7 agosto 2020
Aggiornato 19:30
Disagi senza fine a Manhattan

New York sotto la neve, voli cancellati e scuole chiuse

La situazione non appare destinata a migliorare prima di sabato

NEW YORK - New York e il Nord Est degli Stati Uniti sono di nuovo sommersi dalla neve. La tempesta, la terza più violenta di quest'inverno, ha provocato disagi senza fine anche a Manhattan: traffico bloccato, scuole chiuse, centinaia di voli cancellati a causa delle piste ghiacciate e del forte vento sia all'aeroporto internazionale John F. Kennedy, il più importante nella zona di New York, sia a Newark, in New Jersey.

Cinquemila persone nella regione sono rimaste per tutta la giornata di ieri senza corrente elettrica, - il peso della neve ha fatto crollare le linee, - e un responsabile della New York State Electric and Gas Corp., la società elettrica locale, ha confermato che 1.300 famiglie erano isolate nella zona di Orange County.

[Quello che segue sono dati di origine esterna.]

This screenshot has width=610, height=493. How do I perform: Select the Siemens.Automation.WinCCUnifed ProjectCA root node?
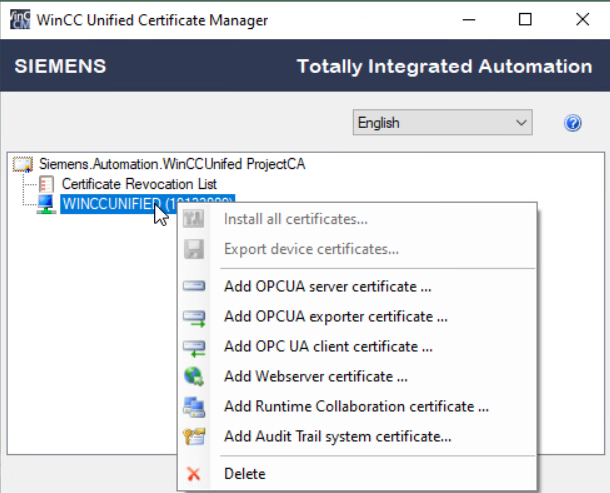(x=172, y=164)
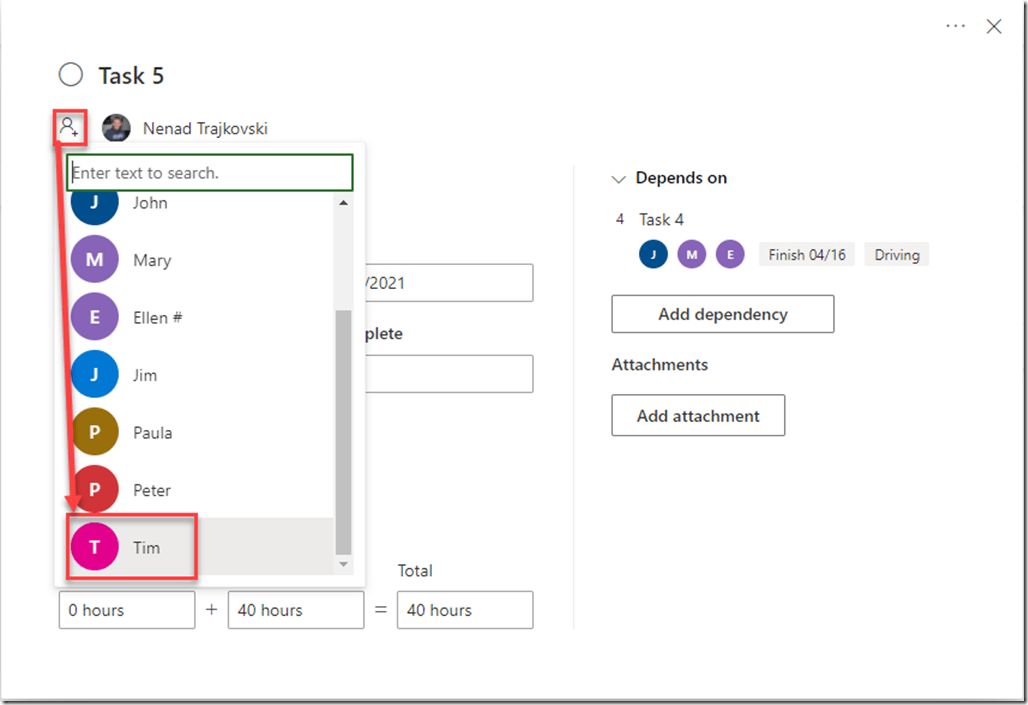Open the three-dots more options menu
The image size is (1028, 705).
(956, 27)
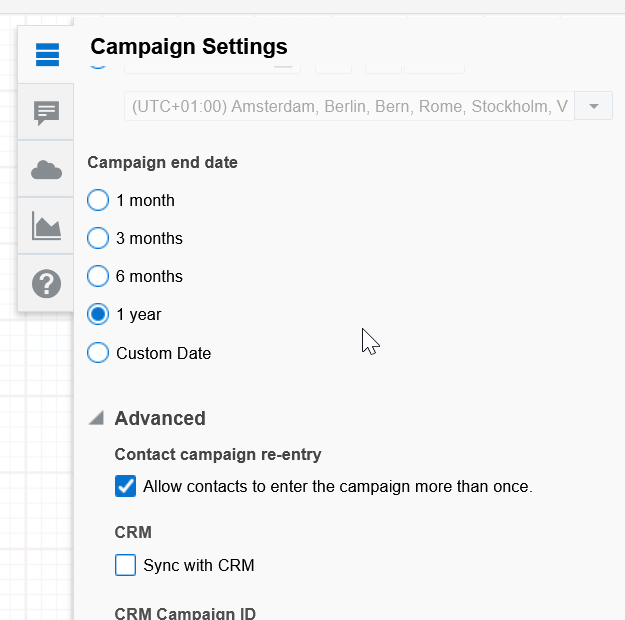Choose the 6 months end date
The image size is (625, 620).
click(x=98, y=277)
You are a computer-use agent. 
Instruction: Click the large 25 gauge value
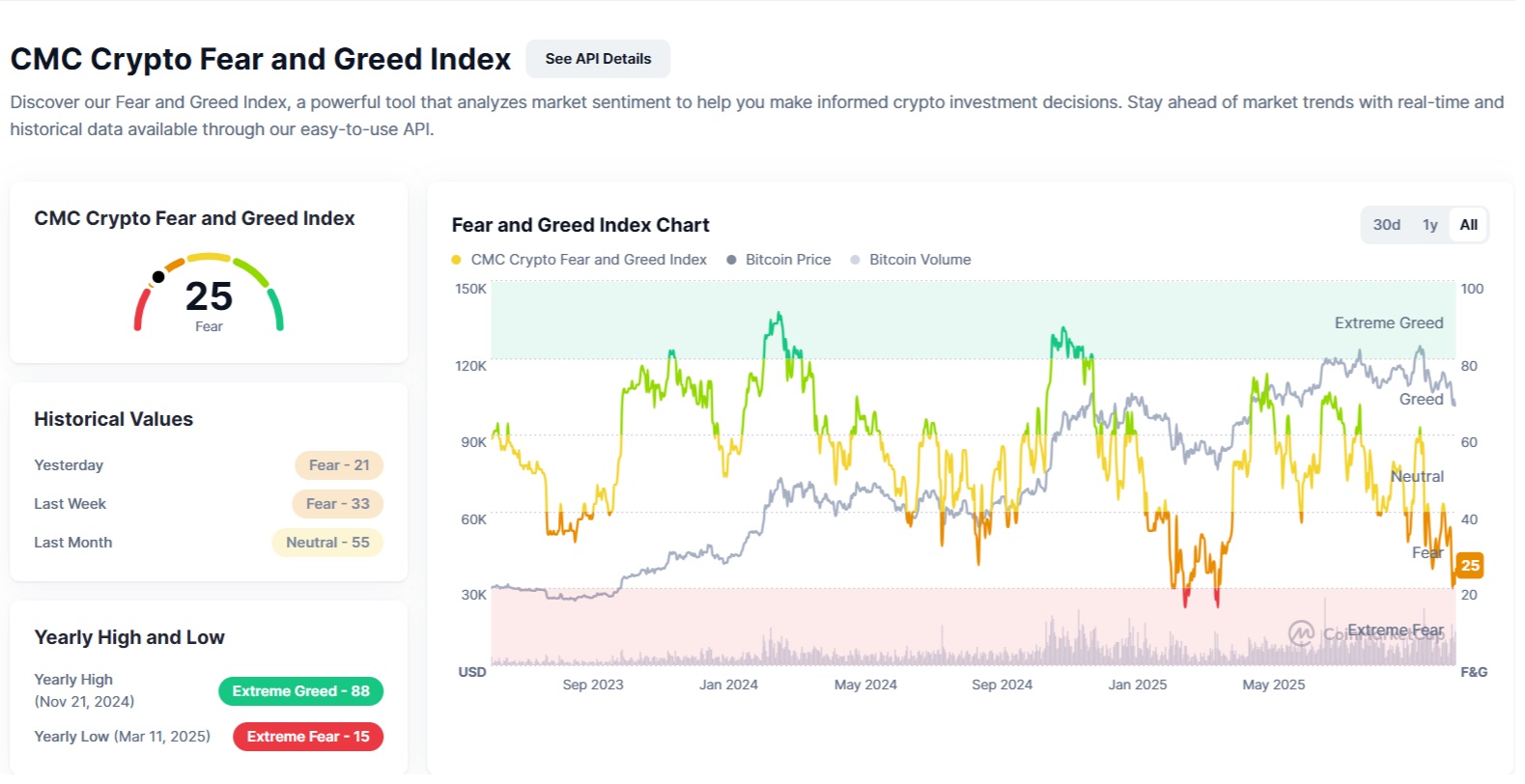click(209, 296)
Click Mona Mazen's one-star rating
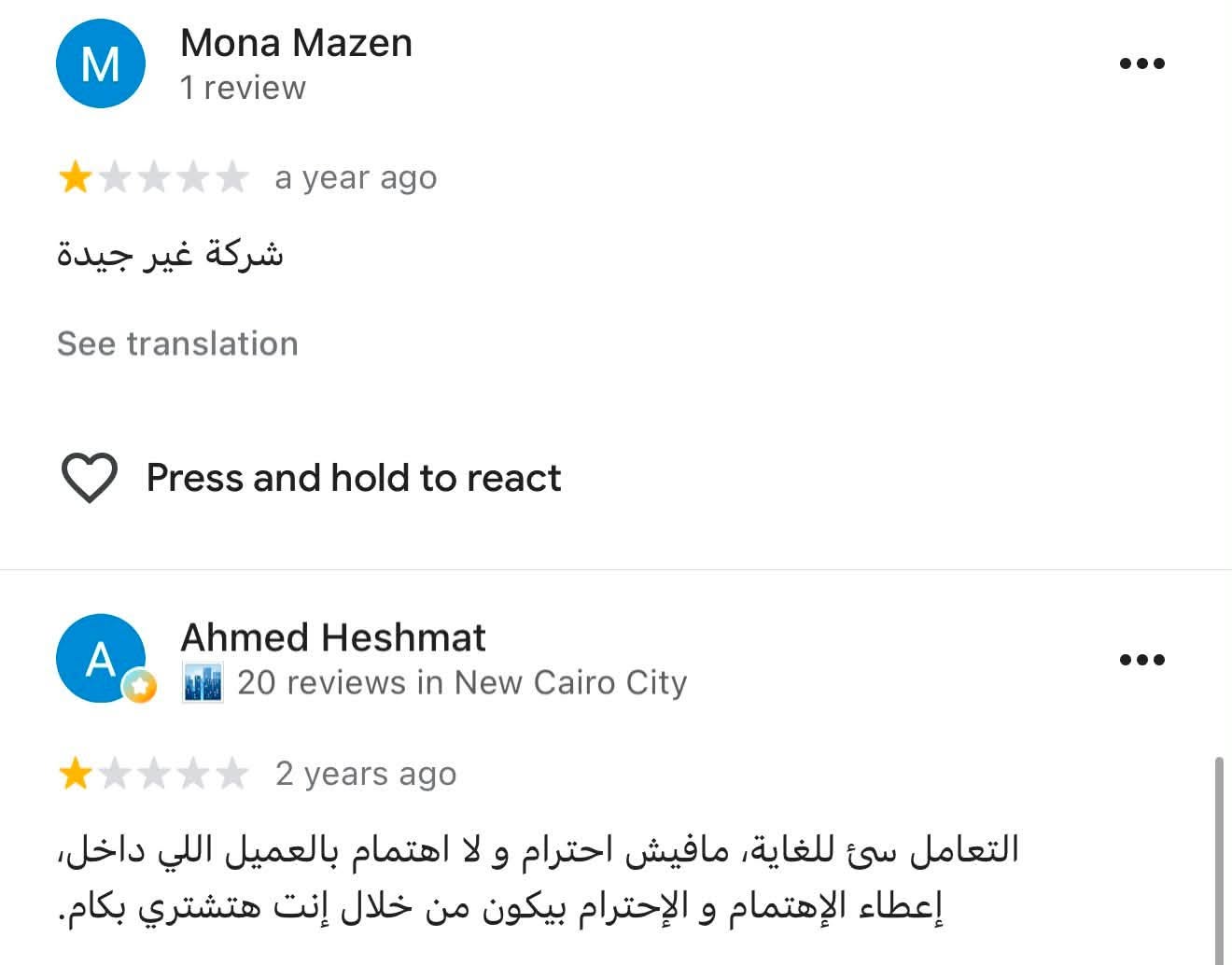 click(153, 177)
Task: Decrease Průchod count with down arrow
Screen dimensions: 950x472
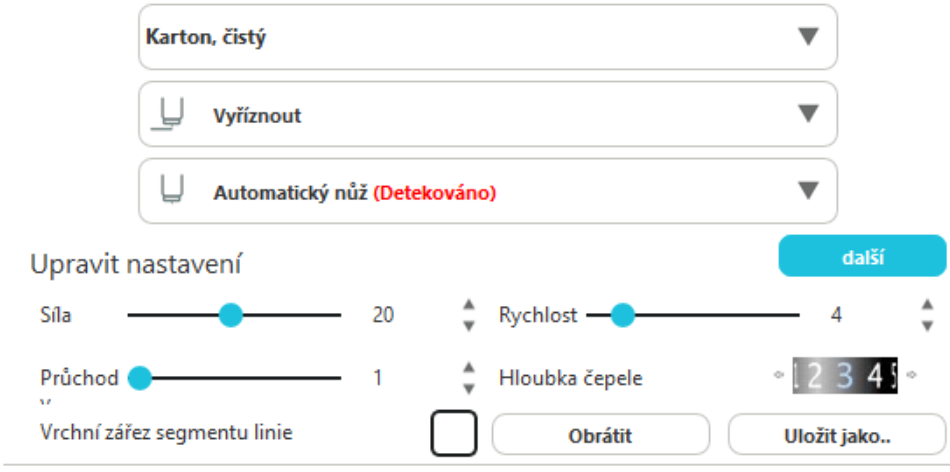Action: (468, 388)

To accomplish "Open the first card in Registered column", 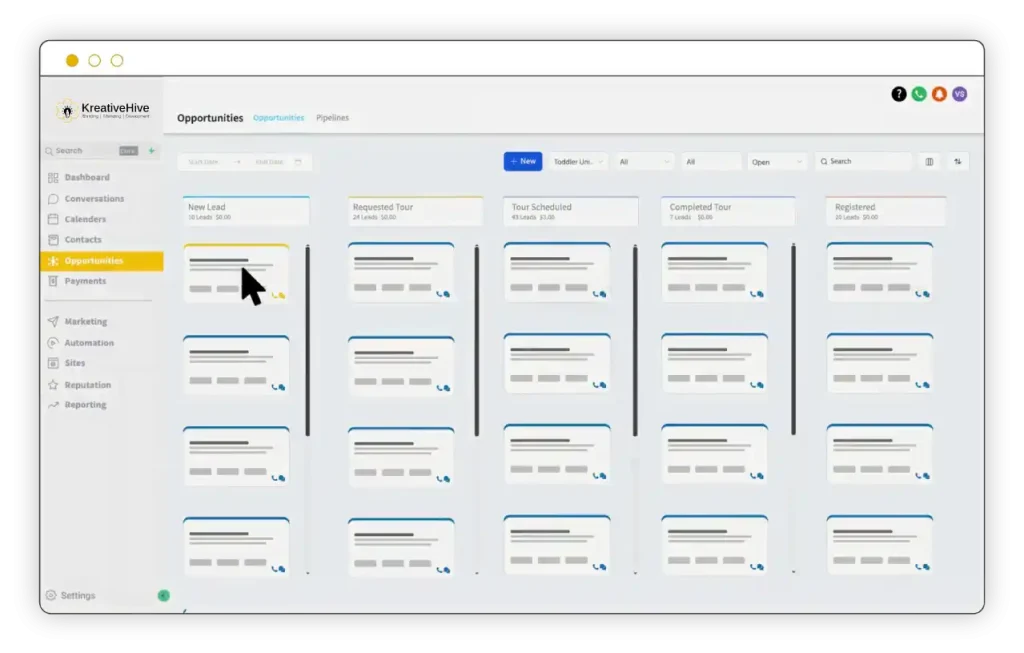I will pos(879,272).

La perturbazione sembra non voler abbandonare la zona e i meteorologi prevedono altri 30 centimetri di neve almeno fino a sabato. La tormenta che ha investito il Nord Est è causata dalla bassa pressione che dalla costa si è mossa verso nord trasformando la pioggia in neve. Il sindaco di New York Michael Bloomberg ha emanato questa mattina l'ordinanza per la chiusura delle scuole, circa un milione di bambini e ragazzi avranno un giorno di vacanza extra.

Le strade sono bloccate dal traffico, complice la neve che non è ancora stata rimossa. Il dipartimento di Polizia della città è molto impegnato nel gestire la circolazione e rimuovere le auto parcheggiate in divieto di sosta o rimaste coinvolte in incidenti. Rimanere in casa, se possibile, è forse l'unica soluzione, dato che le condizioni non sembrano destinate a cambiare nelle prossime ore.

Dopo l'incidente di ieri a Central Park, dove un uomo di Brooklyn, Elmaz Qyra, è rimasto ucciso dalla caduta di un ramo, gli addetti del parco stanno cercando di evitare ulteriori incidenti, sgombrando i viali da rami e neve. «E' una nevicata eccezionale e soprattutto molto concentrata, almeno per altri due o tre giorni le condizioni non cambieranno», afferma Brandon Smith, esperto del servizio meteorologico nazionale.